== TEXT PASSAGE ==
[Start of section]

Sat, Aug 15, 2009 - Page 6 News List

World News Quick Take

AGENCIES

■HONG KONG

Disneyland plans revealed

Disney’s plans to expand its Disneyland park include the construction of three new themed areas, including one with rides based on the animated Toy Story films, a newspaper reported yesterday. Work on the four-year, HK$3.63 billion (US$465.4 million) expansion was set to start in December once detailed approval to the plans has been given by the Hong Kong government, the South China Morning Post said. The three new areas — the two others are called Grizzly Trail and Mystic Point — are to increase the size of the park by 23 percent.

■AUSTRALIA

Court in landmark ruling

A court ruled yesterday that a quadriplegic man who has begged to be allowed to die has the right to order his carers to stop feeding him. In a landmark decision, Western Australia’s chief judge Wayne Martin said the Brightwater Care Group would not be criminally responsible if it stopped feeding and hydrating severely paralyzed Christian Rossiter, 49. Martin said Rossiter had the right to direct his own treatment, and that food and water “should not be administered against his wishes.” The ruling sets a legal precedent in the nation, where assisting someone to take their own life is a crime punishable by life in prison in some states.

■AUSTRALIA

US doctor’s court date set

A trial date has been set for a US doctor charged with manslaughter in the deaths of three patients at a rural hospital. The Queensland State Supreme Court yesterday scheduled Jayant Patel’s trial for March 22 next year. Patel is charged with three counts of manslaughter and two counts of grievous bodily harm. The charges relate to his job as director of surgery between 2003 and 2005 at a state-run hospital in Bundaberg, 370km north of Brisbane. Prosecutors say Patel showed a pattern of negligence by performing surgeries he’d been banned from undertaking in the US, misdiagnosing patients and using sloppy surgical techniques.

[End of section]

== RECORDS PROVIDED ==
[Start of section]

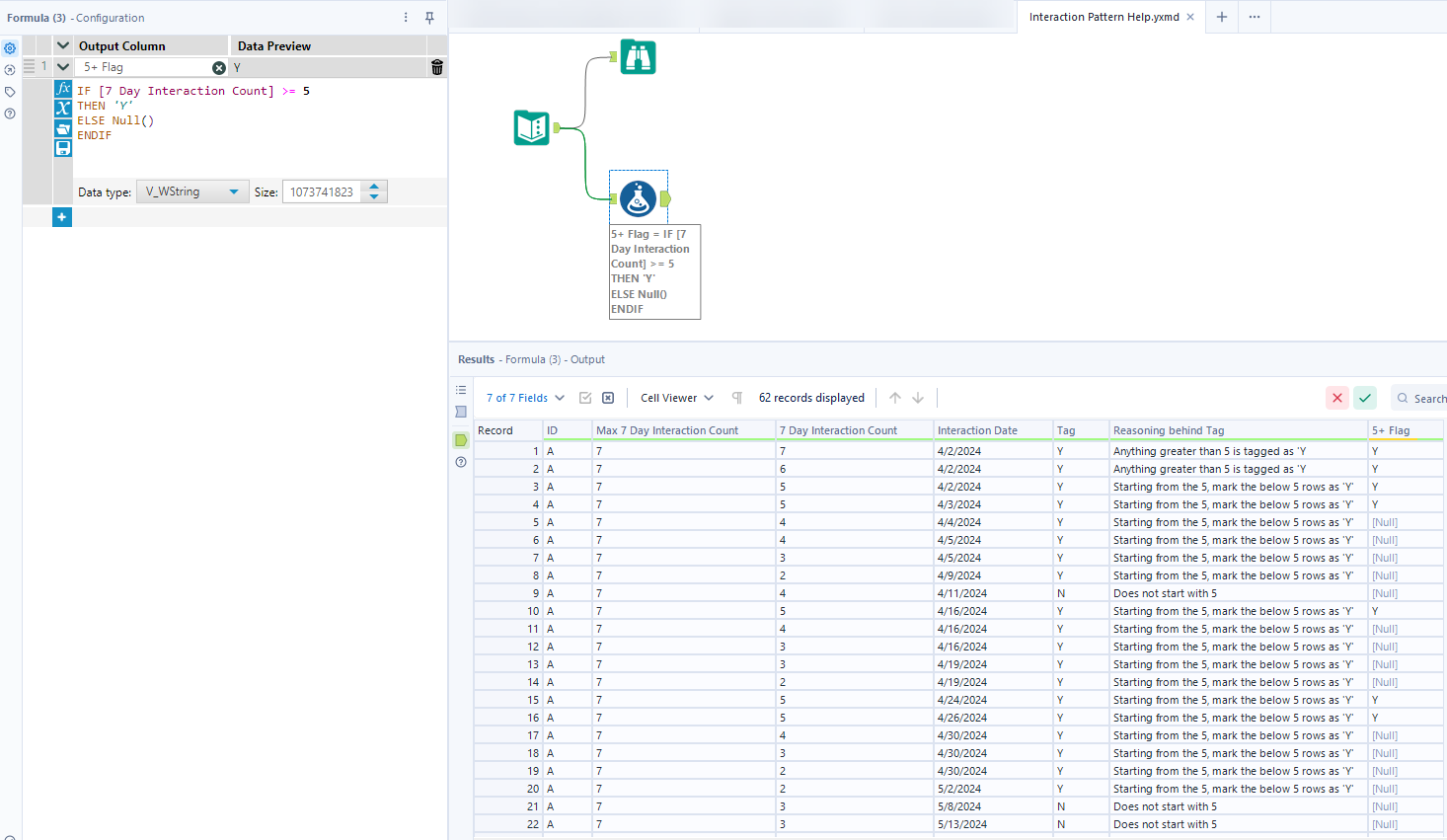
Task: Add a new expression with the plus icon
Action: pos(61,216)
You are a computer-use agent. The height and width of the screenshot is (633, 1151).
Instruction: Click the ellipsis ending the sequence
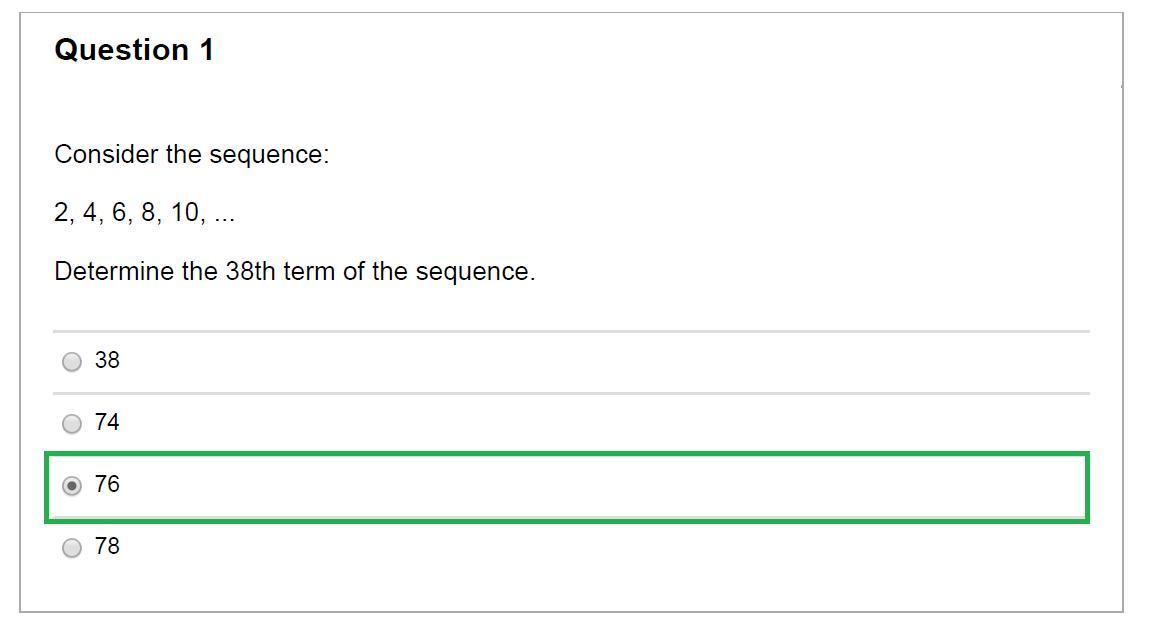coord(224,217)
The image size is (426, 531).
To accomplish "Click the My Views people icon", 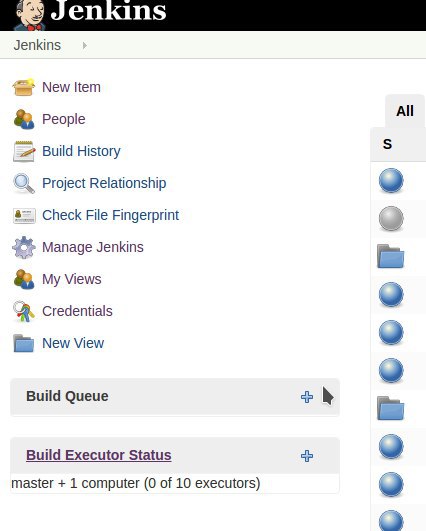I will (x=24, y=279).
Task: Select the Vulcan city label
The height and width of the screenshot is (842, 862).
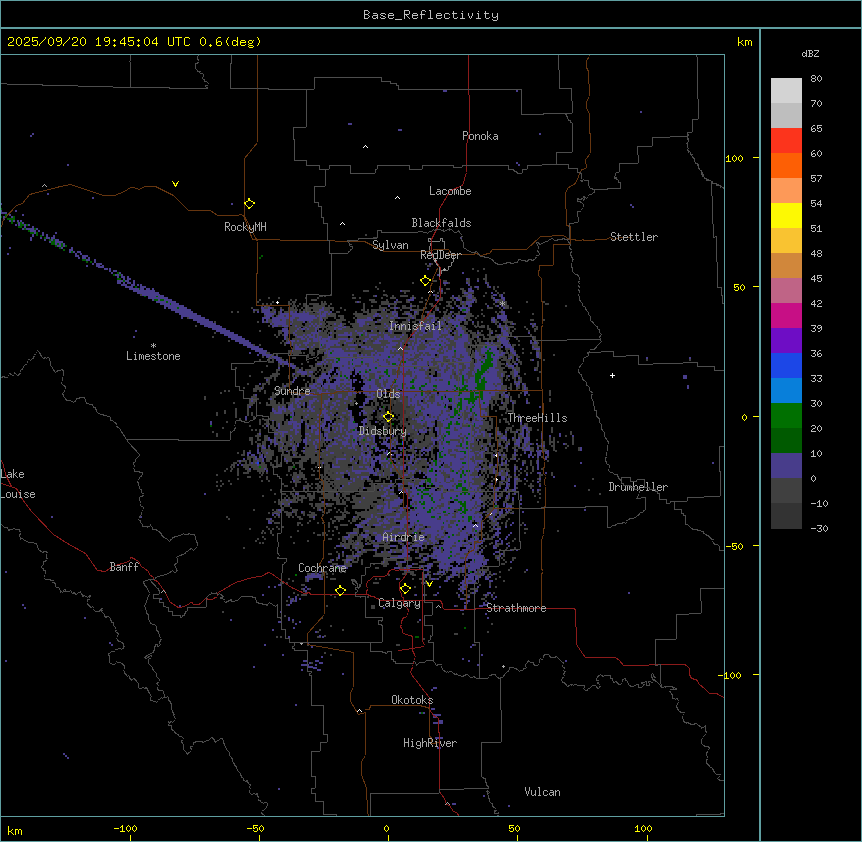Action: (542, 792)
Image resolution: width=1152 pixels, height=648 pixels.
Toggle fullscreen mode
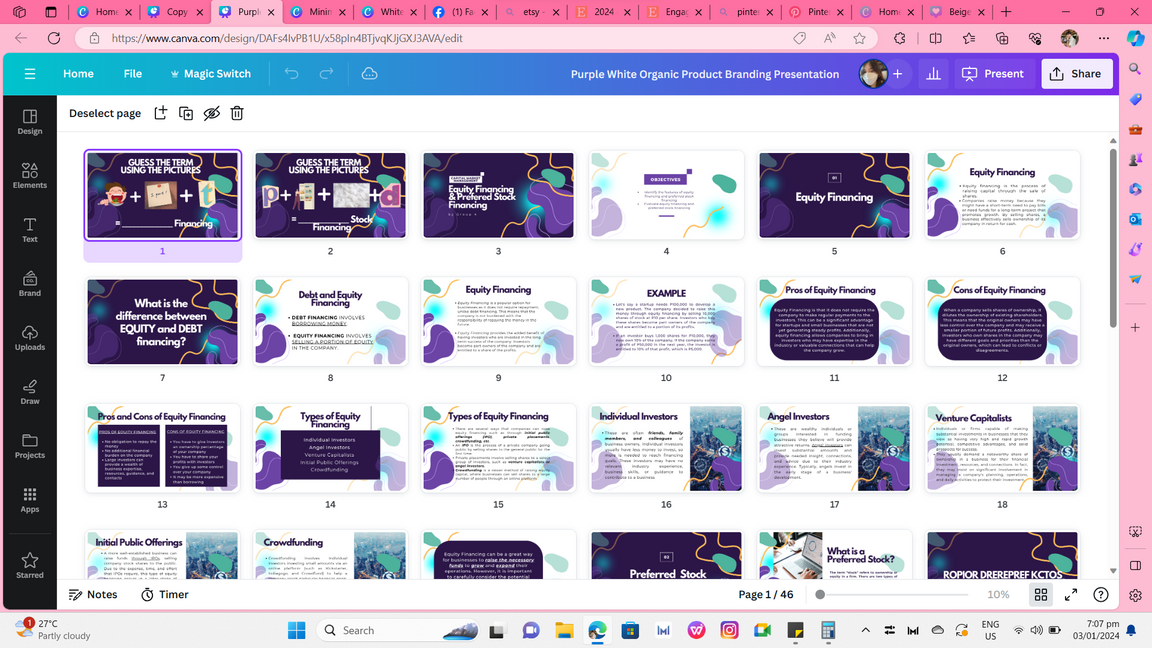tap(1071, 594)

[End of section]

== TO DO ==
1) In the world news briefs, by what percentage will the three new areas increase the size of the Hong Kong Disneyland park?
2) In the world news briefs, switch each "manslaughter" to "homicide" and write out the passage from "US doctor’s court" up to and including "sloppy surgical techniques.".
3) Carry on the world news briefs from the point where they end.

== EXPECTED OUTPUTS ==
1) By 23 percent.

2)
US doctor’s court date set

A trial date has been set for a US doctor charged with homicide in the deaths of three patients at a rural hospital. The Queensland State Supreme Court yesterday scheduled Jayant Patel’s trial for March 22 next year. Patel is charged with three counts of homicide and two counts of grievous bodily harm. The charges relate to his job as director of surgery between 2003 and 2005 at a state-run hospital in Bundaberg, 370km north of Brisbane. Prosecutors say Patel showed a pattern of negligence by performing surgeries he’d been banned from undertaking in the US, misdiagnosing patients and using sloppy surgical techniques.

3)
■HONG KONG

Party lists ‘black spots’

The territory’s largest political party has compiled a list of escalators across the city where women are vulnerable to unwittingly exposing themselves to Peeping Toms, a report said yesterday. The Democratic Alliance for the Betterment and Progress of Hong Kong released the study in response to the sharp increase in people taking indecent photos of women using mobile phones, the South China Morning Post reported. The list of mainly shopping centers was compiled by party members who went to the locations to confirm that women were vulnerable. The researchers took “wide-angle” pictures of the “black spots,” the Post said.

■NEW ZEALAND

Exorcism family escape jail

Five siblings escaped jail yesterday after being found guilty of the manslaughter of their niece during a Maori exorcism ceremony. Janet Moses, a 22-year-old mother of two, died from drowning in October 2007 after members of her extended family forced water down her throat during a ceremony to lift a curse known as a makutu. The High Court in Wellington imposed a curfew order and work sentences on the five, ranging in age from 36 to 52, although prosecutors had sought prison sentences. Justice Simon France said Moses’ death did not occur because of “fanatical beliefs.” “Makutu did not kill her. She drowned,” he said. “It is undoubted that, at some stage, hysteria entered the room.”